August 2023, Literary

If It Tastes Bad, It Must Be Good For You

By Seán Malone and John Sweetman

As kids, we attended schools that were a quagmire of communicable diseases, where various ailments were freely communicated, just like today.   

Pink eye … ringworm … head lice … measles, and so on, including various rashes, itches, and the common issues of sniveling, coughs, and sometimes more serious issues of croup and whooping cough.

Our second grade teacher, Mrs. Vanhouse, told us that hankies were a source of disease, and that washing did not remove the danger of our spreading sickness. We should not use hankies, but only scraps of cloth that would be thrown away after use. I remember that Bobby Billings and Mike Kennedy both followed her advice and came to school with rags in their back pockets.

Hand-washing was strictly mandated by our teachers, who had us wash our hands with Twenty-Mule Team borax, a white powder dispensed from metal containers above the sinks. It felt like washing our hands with sand.

We were at the mercy of treatment by a variety of family members who frequently prescribed “medicine” of mysterious components that always tasted awful. Cod liver oil was horrible, as was some black cherry concoction made with Angostura bitters from Swedish neighbors: “A spoonful of sugar did NOT make the medicine go down, thank you very much Mary Poppins.” Getting a cough always resulted in some preemptive dose of some ugly spoonful administered by one’s tyrant mother or grandmother. Surgical procedures such as removing splinters were the responsibility of a dad or grandfather.

Before we were administered a spoonful of any ugly, foul-tasting cure, the advice was “it will be good for your gizzard.” Some of this “medicine” may have been efficacious, but even as kids we knew what gizzards were. We knew we didn’t have them, and furthermore we hated them. They were the tough-gnarly things that, if we found them in chicken stew, were secretly passed to a dog under the table.

There was kind of a reverse Zen karma thing to this idea of “if it was horrible tasting, it must certainly be good for you.” Much later on in life, we still ponder this paradox as we enjoy stinky pickled herring, varieties of pâté, and worst off, the dreaded Marmite. We can only enjoy these away from the women, and outside, with an occasional ceremonial cigar. 

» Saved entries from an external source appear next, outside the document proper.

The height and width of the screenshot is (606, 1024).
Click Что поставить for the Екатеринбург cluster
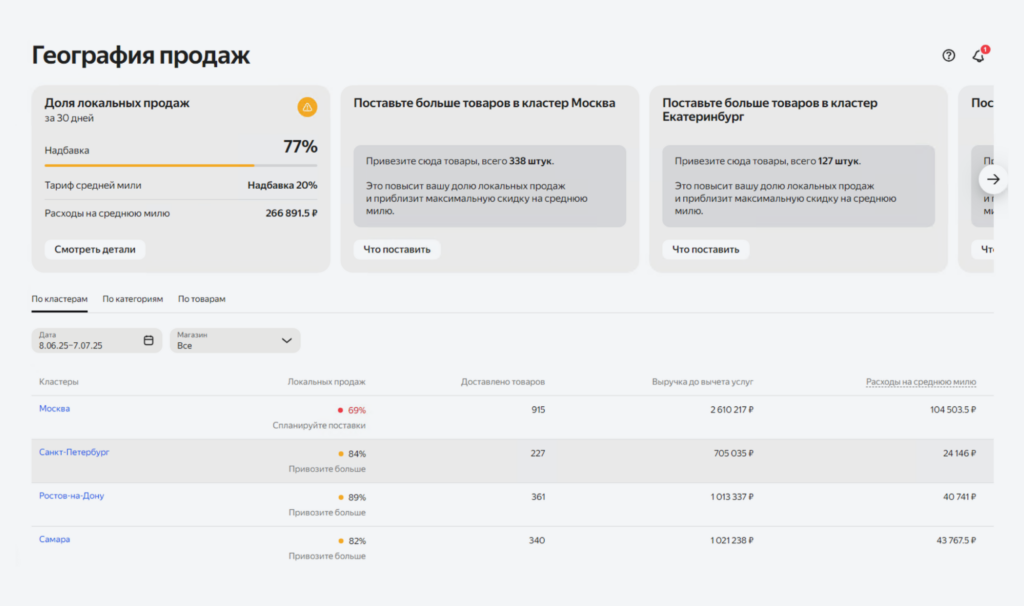(x=705, y=250)
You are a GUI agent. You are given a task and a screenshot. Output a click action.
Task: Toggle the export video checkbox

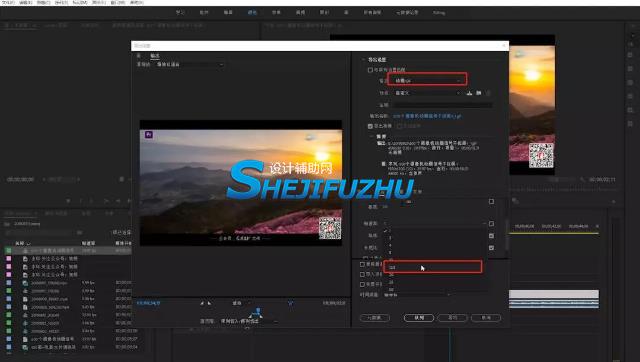tap(370, 126)
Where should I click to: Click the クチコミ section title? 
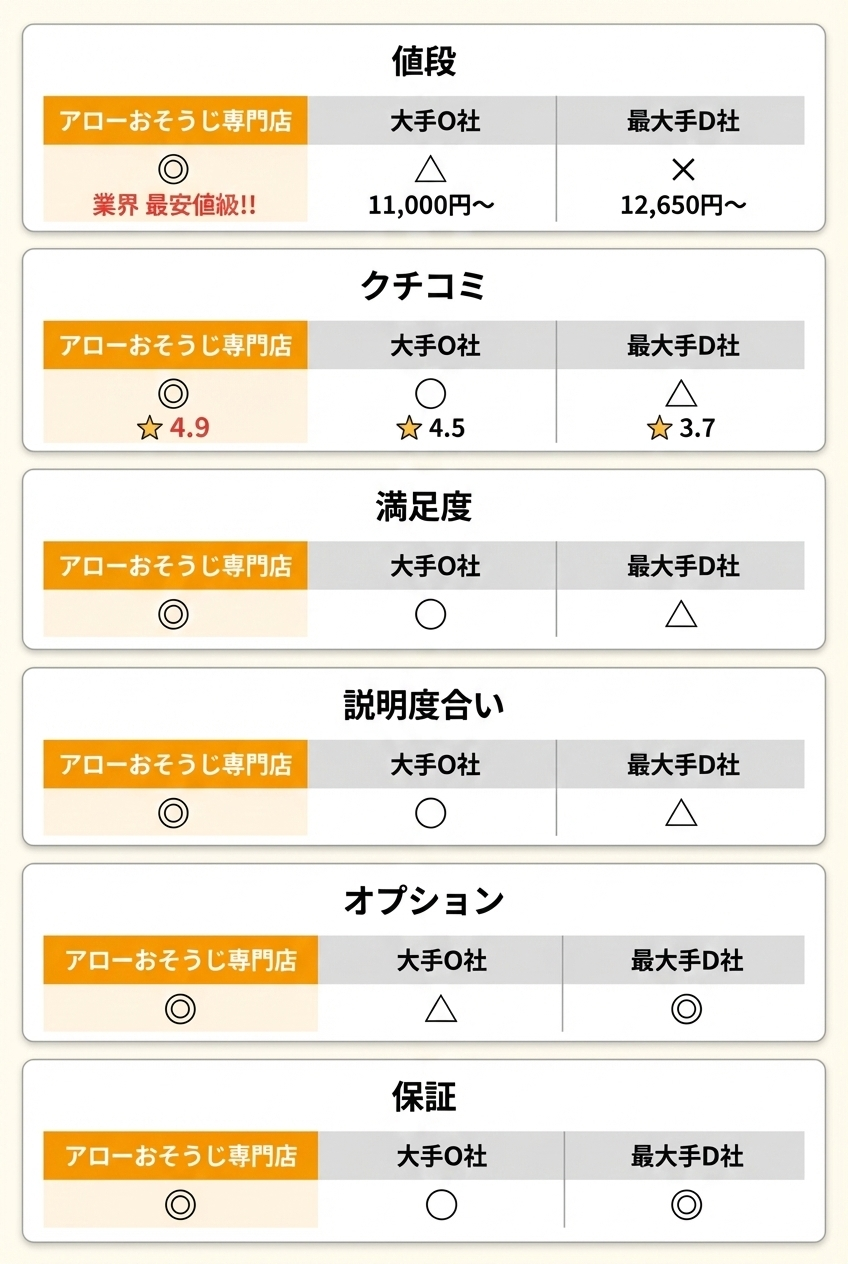(424, 287)
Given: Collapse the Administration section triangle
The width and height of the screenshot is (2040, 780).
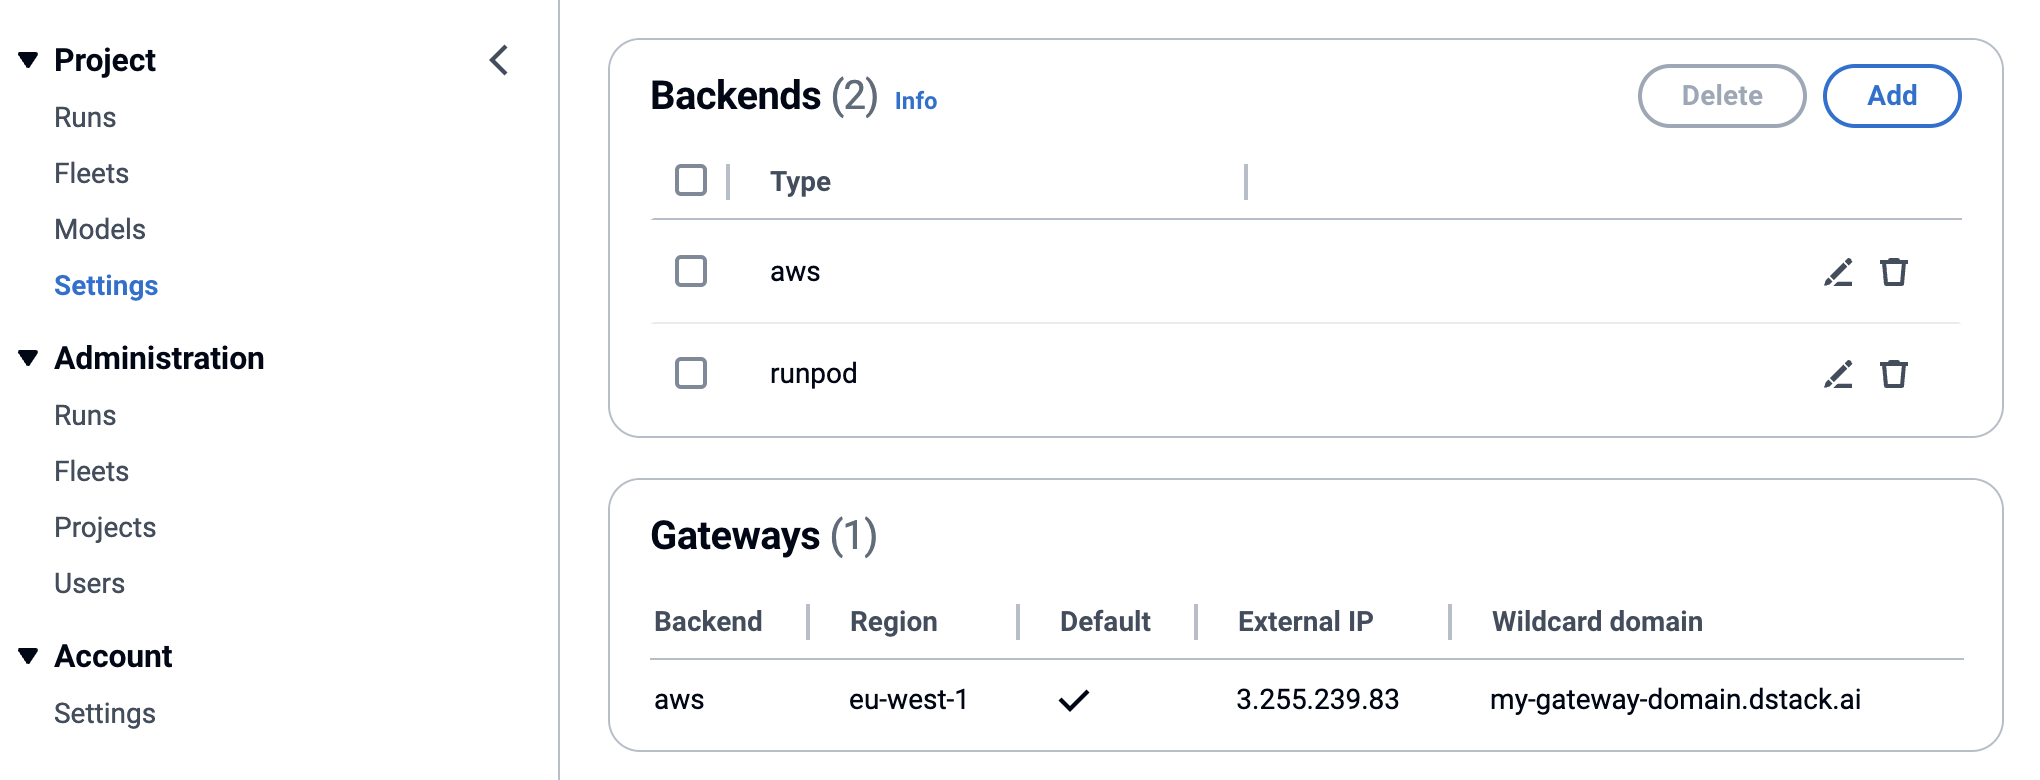Looking at the screenshot, I should point(28,358).
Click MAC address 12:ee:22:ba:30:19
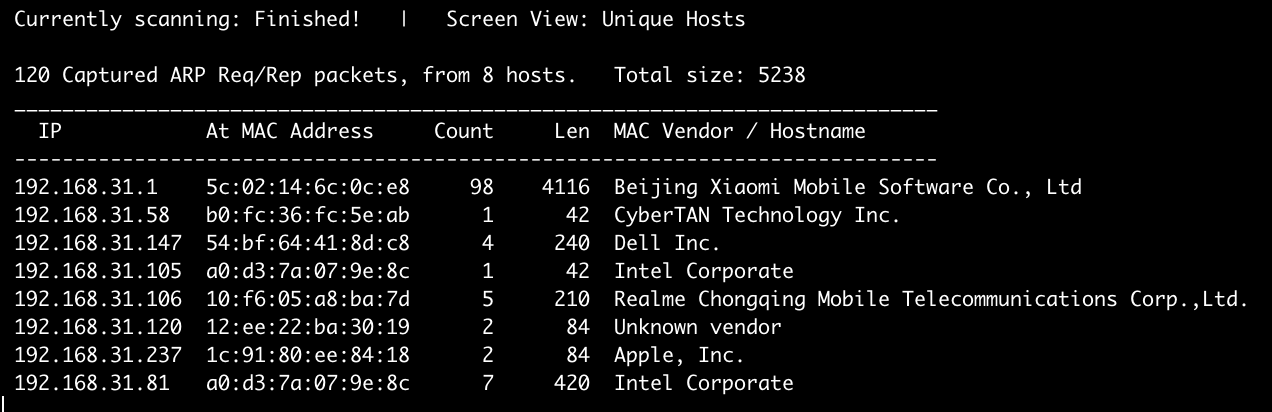The width and height of the screenshot is (1272, 412). (307, 327)
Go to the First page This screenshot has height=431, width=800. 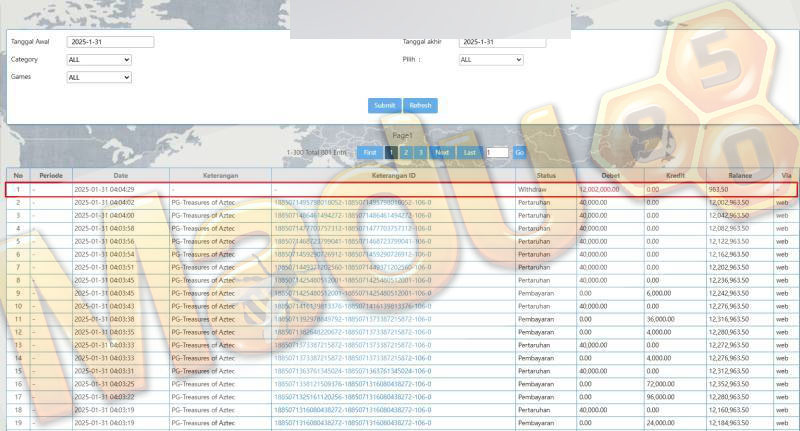pyautogui.click(x=370, y=153)
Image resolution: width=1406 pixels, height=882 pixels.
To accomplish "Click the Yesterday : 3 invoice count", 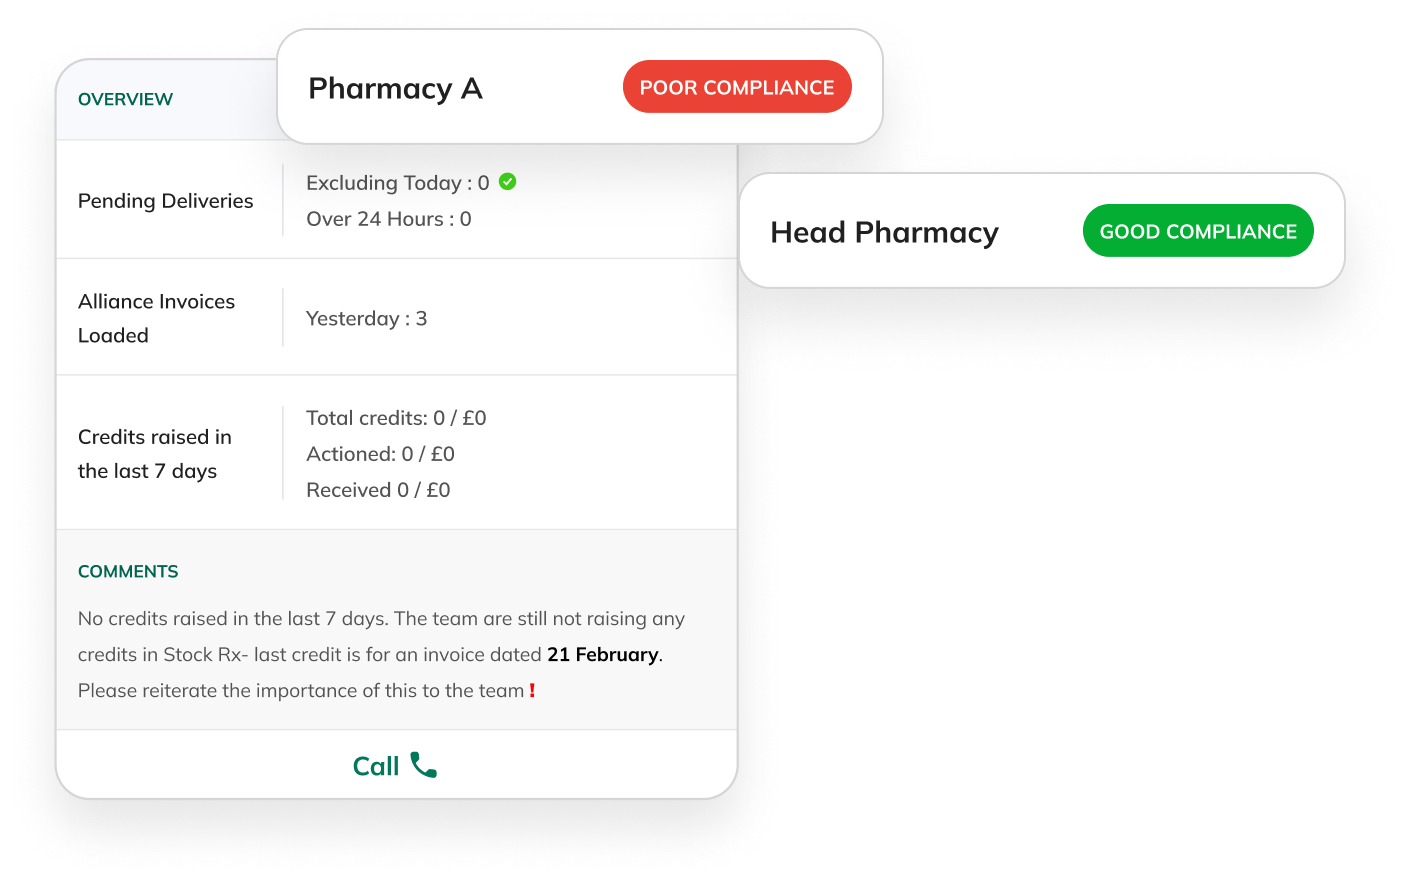I will point(366,318).
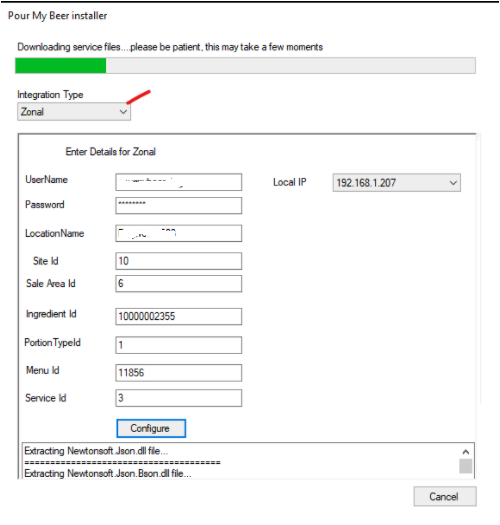
Task: Select the PortionTypeId input box
Action: coord(178,345)
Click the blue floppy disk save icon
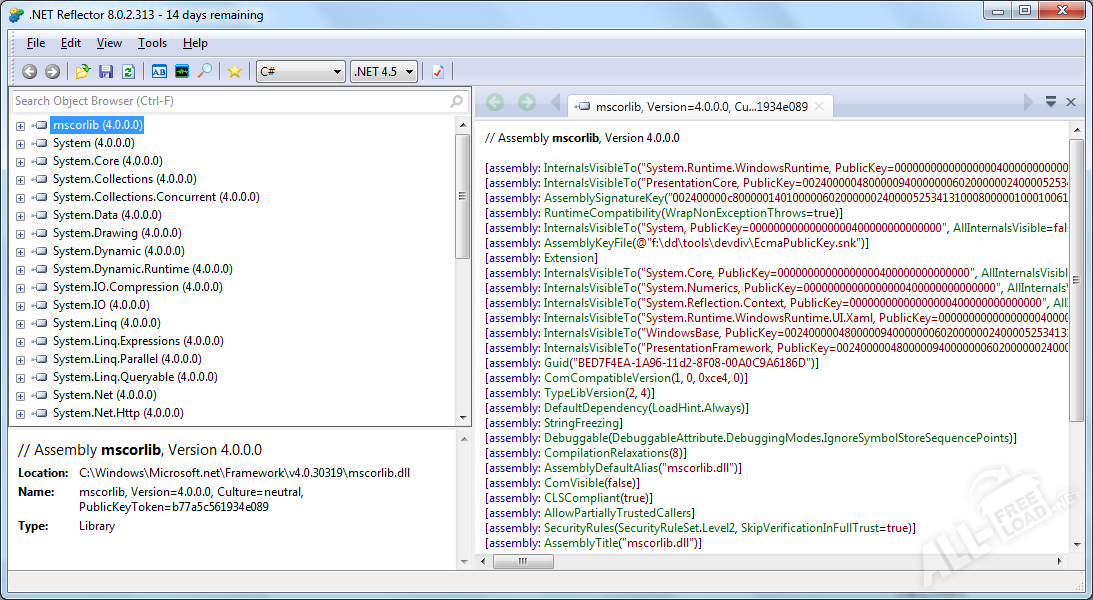 106,71
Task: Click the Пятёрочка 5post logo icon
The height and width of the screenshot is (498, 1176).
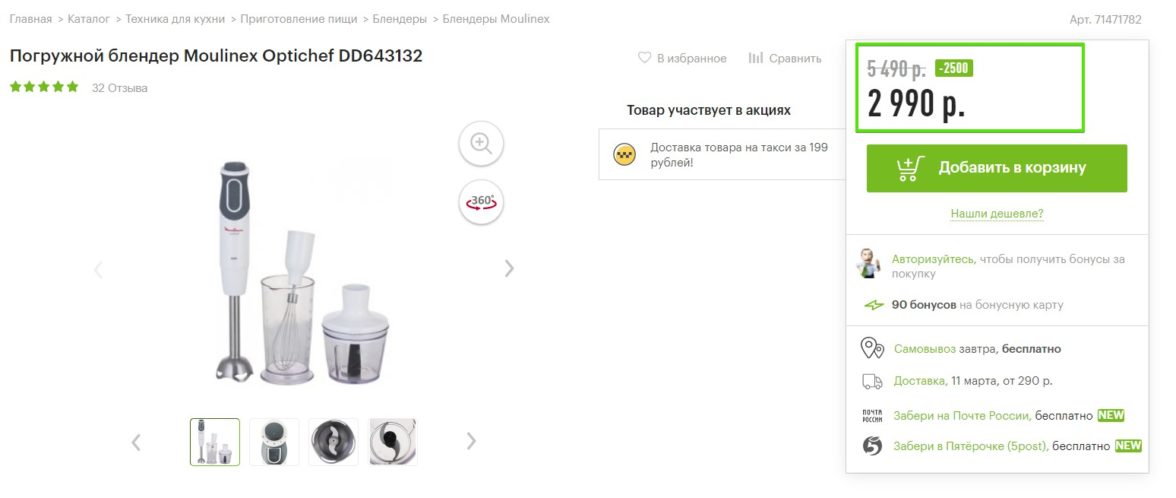Action: click(872, 446)
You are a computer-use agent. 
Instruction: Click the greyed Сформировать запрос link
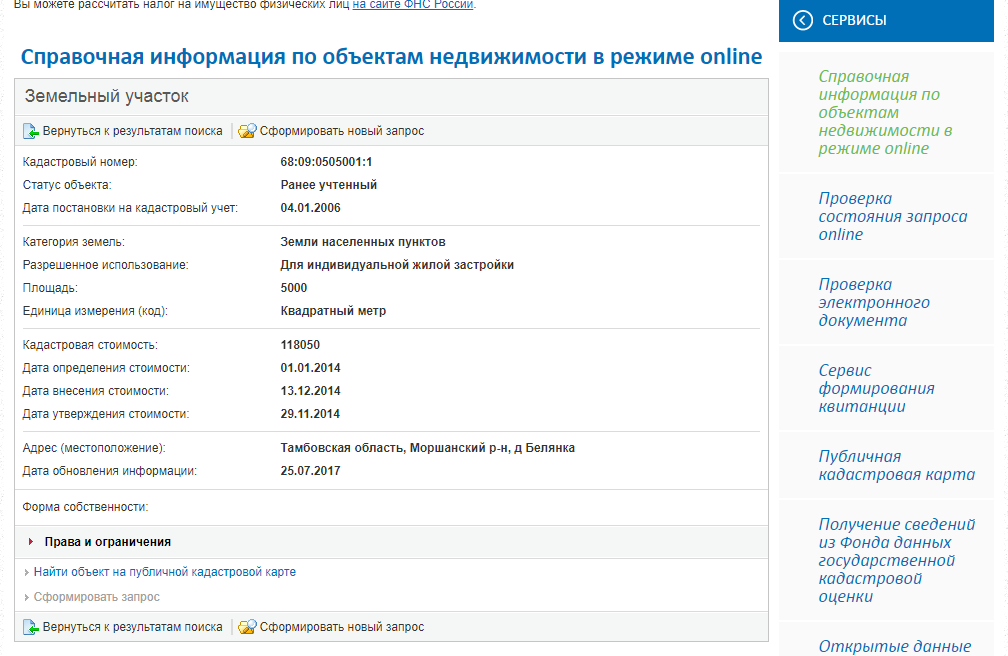(96, 597)
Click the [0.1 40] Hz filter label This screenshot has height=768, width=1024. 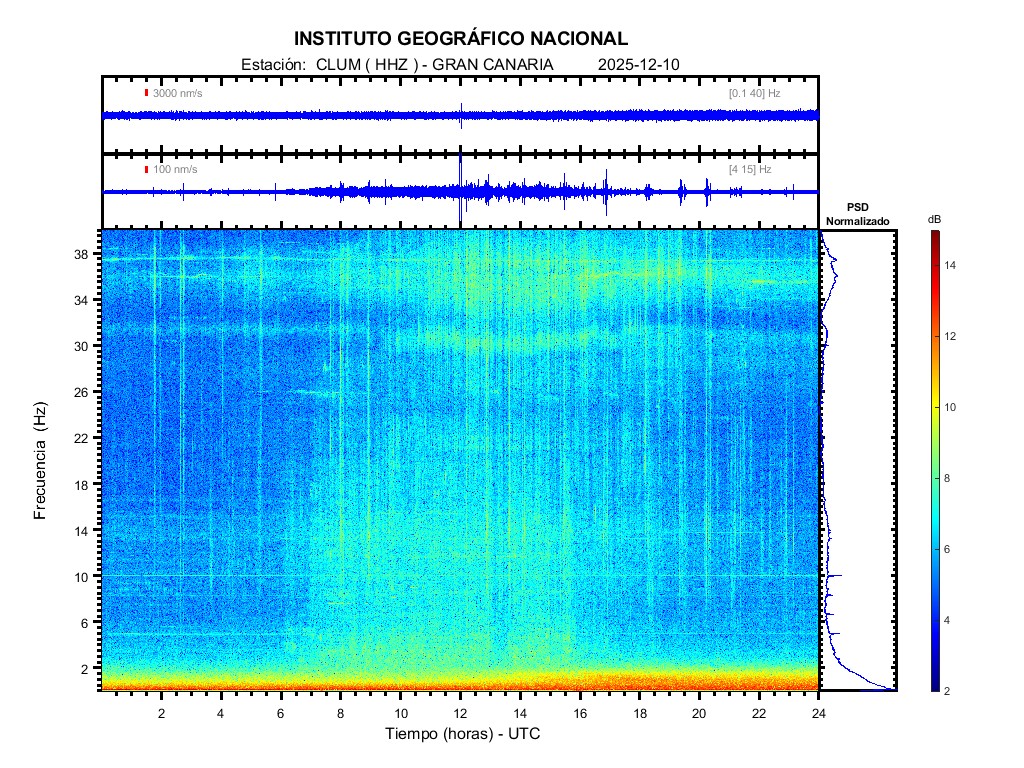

It also turns out that too much of a good thing can result in a bad thing! That took a longer time to realize because we simply enjoyed the good things. Too much of a good thing caused red bumps to appear, usually around the tummy. The confusion between “hives” and “flea” bites has been a source of contention as long as there have been little green apples … and strawberries and cherries. 

Seán was visiting with the Bruners, an elderly couple who raised chickens down by the Cove store. Mr. Bruner had an old black van that he would fill with eggs and produce for the ferry ride to the Pike Place Market in Seattle.

Finding a good summer job was hard for a 12-year old, so when Mrs. Bruner asked Seán if he wanted to pick cherries, he readily agreed. Bruner’s Bing cherries were so big and sweet, Seán began eating them by the handful. After a couple of hours, Mrs. Bruner came down to the orchard to see how he was doing. He had eaten so many cherries, his bucket was only half-full, and she fired him.

Seán woke up the next morning with little red bites all over his chest and stomach. At first, he thought that they were flea bites, which we were prone to pick up from our dogs or cats. But that wasn’t the case. He had the “hives.” Mom consulted her medical book and found that Seán was allergic to cherries. She handed him the bottle of Calamine lotion and told him to rub it all over his itching bites, and to repeat the treatment in a couple of hours.

Seán writes: Fast forward to 2023 and my little log cabin on Indian Point and the two pounds of black cherries that I had picked up at Thriftway.

My little dog, Duffy, picks up the occasional flea and I give him a pill to discourage them. They don’t like Duffy anymore; so, when he comes to bed, the fleas jump off Duffy and onto me. I wake up in the morning with two or three bites, and fold back the covers to spray the bed with insect spray, which cures the problem.

In a moment of Déjà vu, I remembered my picking experience 71 years ago in the Bruner’s orchard. I realized that the red bumps were an allergy, not the fleas. It turns out that Duffy doesn’t like cherries, so if he gets red bumps, it’s got to be fleas.